Should Couples Combine Their Debt Load?
Every once in a while, one member of a married couple runs up a lot more debt than the other, sometimes even while just living together. This begs the question as to whether, in extreme circumstances, couples should define whether one or the other should get financial help or if they should go into it together.
There are times when couples don’t have a choice. If they purchased a home with both names on it, then both will always be responsible. If taxes were filed as a married couple both parties are responsible. In this day and age co-signing a car loan or any other type of loan means both parties are responsible as well.
Credit card debt used to be a different story. Back then, unless one party passed away, the husband or wife wasn’t responsible for their spouses debt. If the debtor got sued and had wages garnisheed, it only affected the person whose name is on the account.
Unfortunately that’s changed. When it comes to debt owed after a death, now it’s the full estate that’s responsible for any remaining debt and not just the person who accrued it. The only time that changes is if one of the spouses had an incorporated business, in which case the spouse isn’t responsible for any of it.
Should couples combine their debt load? Absolutely, for these two reasons.

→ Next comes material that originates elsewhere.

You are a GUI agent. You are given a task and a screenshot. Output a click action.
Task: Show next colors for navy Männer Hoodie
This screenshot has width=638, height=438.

One, if you hope to remain a couple it’s probably the thing to do because it could cause resentment by one or the other. Imagine getting married to someone only to learn afterwards that they’re over $20,000 in debt. Being married is hard enough without having been slapped in the face with that kind of situation.
Two, it helps because both parties in the relationship could get one blanket deal that could end up saving them money while getting the debts of both people paid off. This obviously works better if it’s a married couple, but combining both incomes and the load of debt would definitely be easier to overcome with some good budgeting assistance.
It’s also easier to get a loan from the bank if the household income is combined, as the higher the income the easier it is to get a loan of some type, even if it’s just a line of credit. This also works for getting credit cards, since the question isn’t “how much do you make” but “what is the annual household income”?
Before getting married discussing the debts each person has is an imperative step. All debts should be out in the open before getting married because one or the other could find out that their relationship is a sham and based on financial needs, and that will just add a layer of complication that no one needs to deal with.
I know of one couple where both parties decided to live together. The woman in the relationship revealed a long list of debts she’d been afraid to own up to. Luckily, her partner was very savvy when it came to budgeting and finances. He helped her figure out exactly where she was, how they could proceed to get her caught up, and was also able to figure out how he could help her pay off some of her debt sooner by using a portion of his own income. Within 18 months it was all taken care of, and they concentrated on their future instead of their past.
In the end, couples have to trust either other with their finances in order to try to move forward smoothly. It always works better when people come from a position of honesty, and it could result in figuring out how to solve problems together. That’s what being a long term couple is all about.